Pybind11: Documentation of the Eigen wrapper unclear

Created on 27 Dec 2016  路  15Comments  路  Source: pybind/pybind11

I'm a little confused by the documentation about the Eigen <-> Numpy conversion. In particular, the documentation has an example where the information is not propagated to the caller:

http://pybind11.readthedocs.io/en/master/advanced/cast/eigen.html

Why does the example not have the desired effect? As I understand, the Eigen and Numpy objects use the same memory buffer (via the buffer protocol). So although the Eigen object itself is not modified, the shared memory buffer should be.

Thank you for creating the pybind11 project!

Most helpful comment

Just submitted PR #610. It's fairly big in that it essentially rewrites the dense Eigen support, so I suggest it sits around for a while to attract comments before merging. @uentity @yesint @ludwigschmidt @jbremnant @patrikhuber (and all the usual suspects) I'd appreciate any comments on it!

All 15 comments

Pybind11 offers three different ways of interacting with types, one of which is a conversion (which is what you are using now). See this overview: http://pybind11.readthedocs.io/en/master/advanced/cast/index.html

Conversions always cause a copy to be made. Note that Eigen supports a special type named Map that potentially might avoid a copy, though I'm not sure if our implementation is fancy enough to support this (conceptually, the Eigen Map instance would need to increment and decrement the reference count of the NumPy array object to indicate a partial ownership of the data).

OK, that's good to know. Thanks!

So in order to avoid copies, I'd have to use the following approach, correct?

http://pybind11.readthedocs.io/en/master/advanced/pycpp/numpy.html#numpy

The page says "For a much easier approach of binding Eigen types (although with some limitations), refer to the section on Eigen." Maybe it would be good to clarify this again here because copying the data can be problematic in some circumstances.

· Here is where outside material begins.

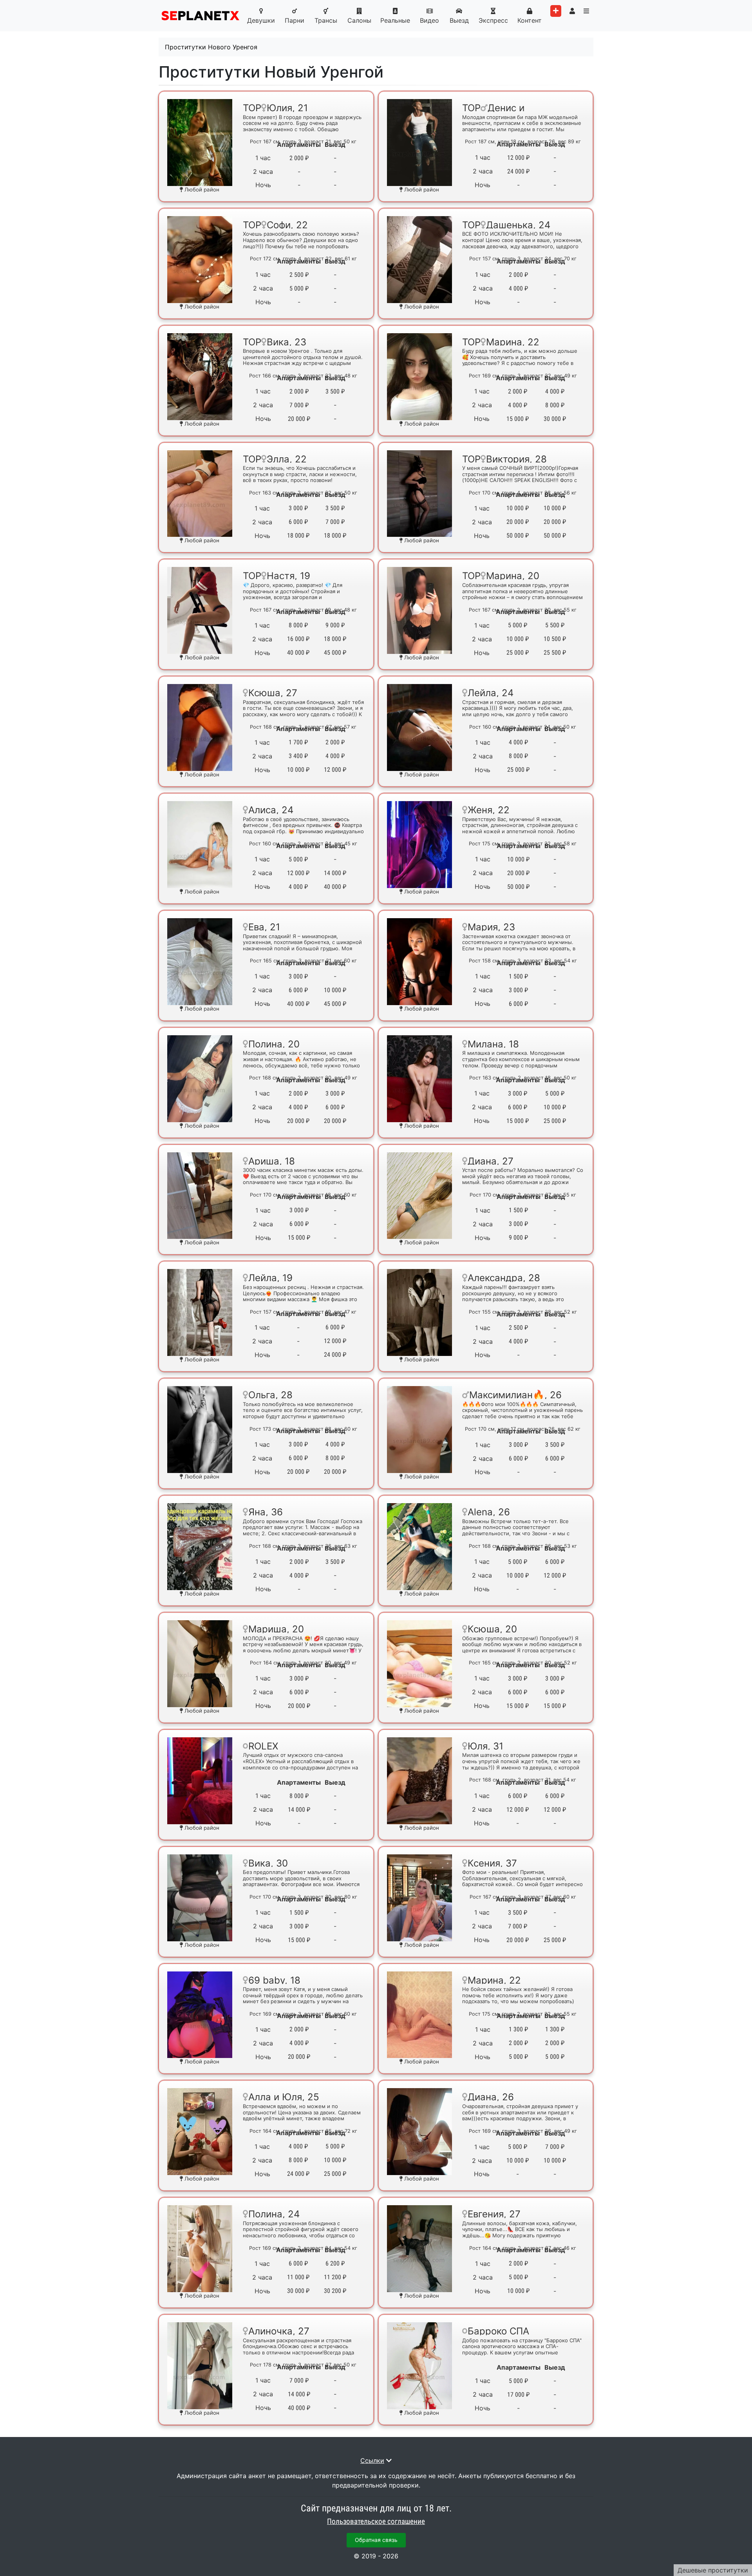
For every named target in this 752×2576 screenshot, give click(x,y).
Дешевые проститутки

Correctly handling reference counts with Eigen's Map would be ideal. But I guess it could be complicated to implement. Having a convenient way to access Numpy arrays without copying data, even ignoring reference counting, could already be useful. Swig also ignores reference counting I think (https://docs.scipy.org/doc/numpy/reference/swig.interface-file.html).

@ludwigschmidt: I went for the _exposing buffer interface_ approach first (as in http://pybind11.readthedocs.io/en/master/advanced/pycpp/numpy.html#numpy), but it was too cumbersome for Python users, you have to expose your C++ matrix and vector types to Python as different types, and then convert in Python all the time (i.e. type np.array(matrix_instance, copy = False) on each usage).

I then went with the transparent conversion in eigen.h, it's so much more natural and less cumbersome to use in Python. When I looked at the implementation in eigen.h, I thought that it looked quite mature and was avoiding all copies, since it uses Eigen::Map. I'm a bit confused by @wjakob's comment _"that potentially might avoid a copy, though I'm not sure if our implementation is fancy enough to support this"_ now. I haven't met any issues in practice yet though.

Thanks for your reply, @patrikhuber! I don't know about the internals of pybind11, but the eigen.h file indeed looks like it's using Eigen::Map. Interestingly, the file is also using Eigen::MappedSparseMatrix. I guess that means that sparse vectors / matrices could also work without copying (which would be very neat).

However, it seems like the classes in eigen.h lead to a memory copy when accepted as a function argument of type const MatrixXd&. At least the .data() field of the Eigen class does not match the __array_interface__['data'] value on the Python side. When I use a py::buffer argument, the ptr field of the buffer_info object does match the buffer address on the Python side.

Arguably it would be ideal if the Eigen wrapper in eigen.h would avoid a copy. I guess this is somewhat tricky because of Eigen creating temporary copies when certain types are passed into functions accepting other types (Map, MatrixXd, Ref, etc.).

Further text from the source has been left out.